Protecting Personal Privacy

The protection of personal privacy has become a more significant issue in recent years with the advent of new technologies and the proliferation of personal information. The federal government collects and uses personal information on individuals in increasingly sophisticated ways for things like law enforcement, border control, and enhanced online interactions with citizens. In the private sector, commercial entities collect, share, and sell vast amounts of personal information for marketing and other purposes. Most recently, some companies have started using the technology to monitor the spread of COVID-19—such as to identify individuals that came in contact with people displaying symptoms.

The collection or use of personal information by the federal government is governed primarily by two laws: the Privacy Act of 1974 and the privacy provisions of the E-Government Act of 2002. In contrast, there is no overarching federal privacy law that governs the collection and sale of personal information among private-sector companies (although a variety of laws are tailored to specific purposes, situations, or entities).

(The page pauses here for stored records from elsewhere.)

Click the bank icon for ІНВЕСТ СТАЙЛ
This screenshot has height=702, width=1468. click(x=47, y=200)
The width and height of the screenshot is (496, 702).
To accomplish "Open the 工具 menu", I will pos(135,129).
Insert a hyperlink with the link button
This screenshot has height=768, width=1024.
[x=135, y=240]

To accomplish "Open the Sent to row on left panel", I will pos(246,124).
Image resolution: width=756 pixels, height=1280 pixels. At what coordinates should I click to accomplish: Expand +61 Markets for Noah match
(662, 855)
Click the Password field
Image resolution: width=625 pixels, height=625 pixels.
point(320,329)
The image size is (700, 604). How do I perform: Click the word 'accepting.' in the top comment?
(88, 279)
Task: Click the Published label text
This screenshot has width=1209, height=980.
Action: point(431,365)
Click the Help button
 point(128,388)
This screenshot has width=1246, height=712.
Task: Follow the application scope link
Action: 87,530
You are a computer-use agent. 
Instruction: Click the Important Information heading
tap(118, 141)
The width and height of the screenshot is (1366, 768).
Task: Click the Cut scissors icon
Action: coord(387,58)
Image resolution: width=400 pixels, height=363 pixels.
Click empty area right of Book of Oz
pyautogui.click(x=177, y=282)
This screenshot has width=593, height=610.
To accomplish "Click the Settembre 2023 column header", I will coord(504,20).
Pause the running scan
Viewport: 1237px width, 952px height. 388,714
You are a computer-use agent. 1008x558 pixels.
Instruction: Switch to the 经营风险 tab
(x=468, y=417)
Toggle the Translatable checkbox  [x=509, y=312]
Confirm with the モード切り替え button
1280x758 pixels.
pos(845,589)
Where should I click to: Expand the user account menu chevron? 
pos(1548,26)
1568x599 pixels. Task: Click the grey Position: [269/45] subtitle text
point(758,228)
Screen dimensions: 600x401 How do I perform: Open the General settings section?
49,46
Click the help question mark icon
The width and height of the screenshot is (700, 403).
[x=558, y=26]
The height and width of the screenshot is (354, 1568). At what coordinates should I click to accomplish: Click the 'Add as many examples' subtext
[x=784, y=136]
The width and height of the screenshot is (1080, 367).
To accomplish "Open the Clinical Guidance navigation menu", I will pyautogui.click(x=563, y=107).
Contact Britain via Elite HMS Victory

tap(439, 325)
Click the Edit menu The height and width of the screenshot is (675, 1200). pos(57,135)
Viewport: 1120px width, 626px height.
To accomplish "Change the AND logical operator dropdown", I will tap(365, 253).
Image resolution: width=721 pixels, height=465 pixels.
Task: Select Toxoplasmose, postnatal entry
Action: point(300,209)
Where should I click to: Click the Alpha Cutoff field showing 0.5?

Policymakers face some key challenges to protecting personal privacy. For instance:

• Many federal IT systems need stronger privacy practices and safeguards to protect the personally identifiable information they hold.
• Appropriate regulation needs to be determined for the collection, use, and sale of online personal information by commercial entities, which is often done without the consumer’s knowledge or consent. We have recommended that Congress consider strengthening the consumer privacy framework to reflect the effects of changing technologies and markets.
• Threats to anonymity and other privacy risks of emerging technologies used for law enforcement or commercial purposes (such as facial recognition and geolocation applications) need to be addressed.